For getting a fix-sized output from RoI pooling, cropped part is divided into bins with dimension of $H \times W$. The value of each bin could be taken by either maximum or average.

The RoI max pooling is illustrated in Figure 3.

rpn_anchor Figure 3. RoI Max Pooling Illustration.

class RoIPool(nn.Module):
    """
    RoI Pooling module to get feature extraction for each RoI
    
    Params:
        pool_height: height of feature extraction of RoI
        pool_width: width of feature extraction of RoI
        spatial_scale: the subsampling scale of feature map compared with original image, which is 1/r 
    """
    def __init__(self, pool_height, pool_width, spatial_scale):
        super(RoIPool, self).__init__()
        self.pool_height = pool_height
        self.pool_width = pool_width
        self.spatial_scale = spatial_scale
        
    def forward(self, features, rois):
        """
        Params:
            features: the feature map with dimension (1, number of channel, height, width)
            rois: the region of interests with dimension (1, number of roi, x_min, y_min, x_max, y_max)
        """
        batch_size, num_channels, fmap_height, fmap_width = features.size()
        num_rois = rois.size()[0]
        outputs = Variable(torch.zeros(num_rois, num_channels, self.pool_height, self.pool_width))
        
        for roi_idx, roi in enumerate(rois[0,:]):
            roi_start_x_fmap, roi_start_y_fmap, roi_end_x_fmap, roi_end_y_fmap = np.round(roi*self.spatial_scale)
            roi_width_fmap = max(roi_end_x_fmap-roi_start_x_fmap, 1)
            roi_height_fmap = max(roi_end_y_fmap-roi_start_x_fmap,1)
            
            bin_size_w_fmap = float(roi_width_fmap)/float(self.pool_width)
            bin_size_h_fmap = float(roi_height_fmap)/float(self.pool_height)
            
            for pool_x_idx in range(self.pool_width):
                bin_x_start = int(np.floor(pool_x_idx*bin_size_w_fmap))
                bin_x_end = int(np.ceil((pool_x_idx+1)*bin_size_w_fmap))
                
                bin_x_start = min(fmap_width, roi_start_x_fmap+bin_x_start)
                bin_x_end = min(fmap_width, roi_start_x_fmap+bin_x_end)
                
                for pool_y_idx in range(self.pool_height):
                    bin_y_start = int(np.floor(pool_y_idx*bin_size_h_fmap))
                    bin_y_end = int(np.ceil((pool_y_idx+1)*bin_size_h_fmap))
                    
                    bin_y_start = min(fmap_height, roi_start_y_fmap+bin_y_start)
                    bin_y_end = min(fmap_height, roi_start_y_fmap+bin_y_end)
                    
                    is_empty = (bin_x_end<=bin_x_start) or (bin_y_end<=bin_y_end)
                    if is_empty:
                        outputs[pool_x_idx, pool_y_idx] = 0
                    else:
                        outputs[pool_x_idx, pool_y_idx] = torch.max(features[0,bin_x_start:bin_x_end, bin_y_start:bin_y_end])
        return outputs

Region-based Convolutional Neural Network (RCNN)¶

RCNN is the final step is the final step in Faster RCNN framework. After getting a feature map from base network, using it to get region proposals with RPN, and standarizing the dimension of feature extraction with RoI pooling, we finally need apply classification on the extracted features. RCNN has two tasks:

Classify each region proposal into one of the classes (all target classes plus background)
Finer adjust the bounding box for the region proposals

The original paper takes the max-pooled feature map of each proposal, flatten it and use two fully-connected layer with ReLU activation. Then it uses two differnt fully connected layers for two different tasks aforementioned.

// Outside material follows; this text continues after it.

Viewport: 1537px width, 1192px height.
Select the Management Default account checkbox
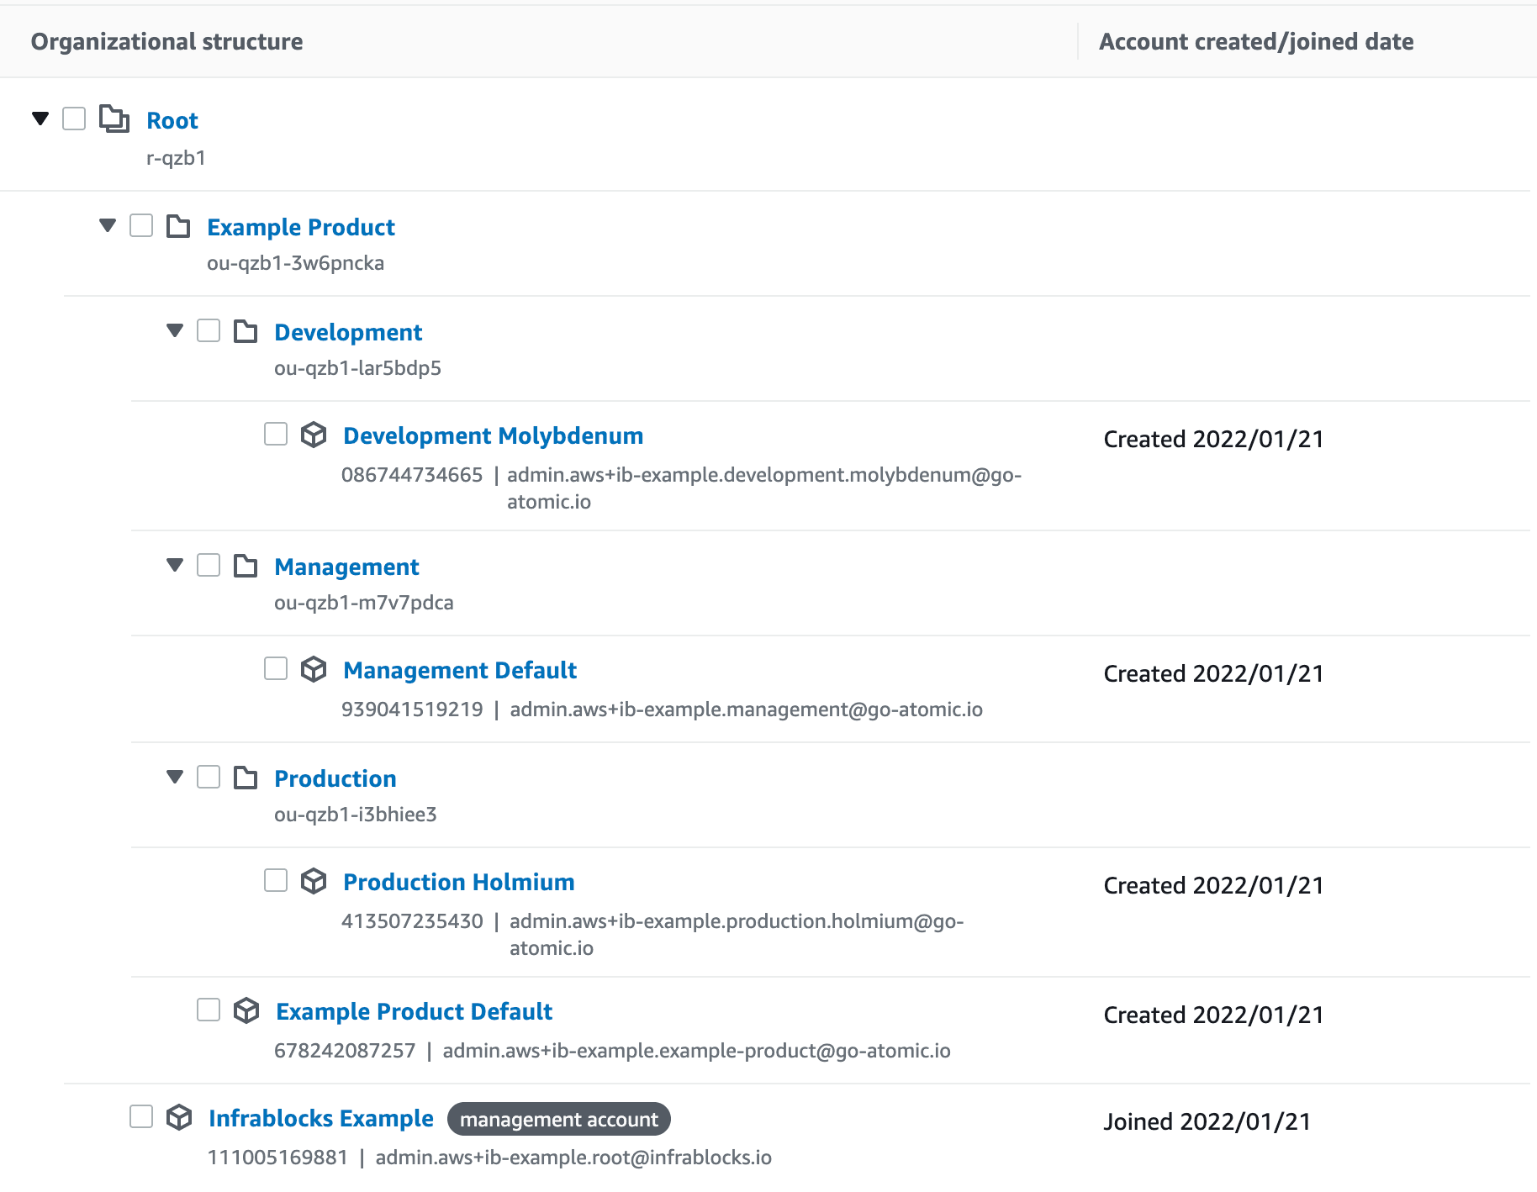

The objective for RCNN is almost the same as RPN. The major difference is that it takes into account the different possible classes.

Training¶

The original Faster RCNN paper was using multi-step alternating approach to train RPN and RCNN. But after further exploration, nowdays Faster RCNN is trained by end-to-end approach, which leads to better result.

The implementation is straightforward, which wonot be coverd by this article.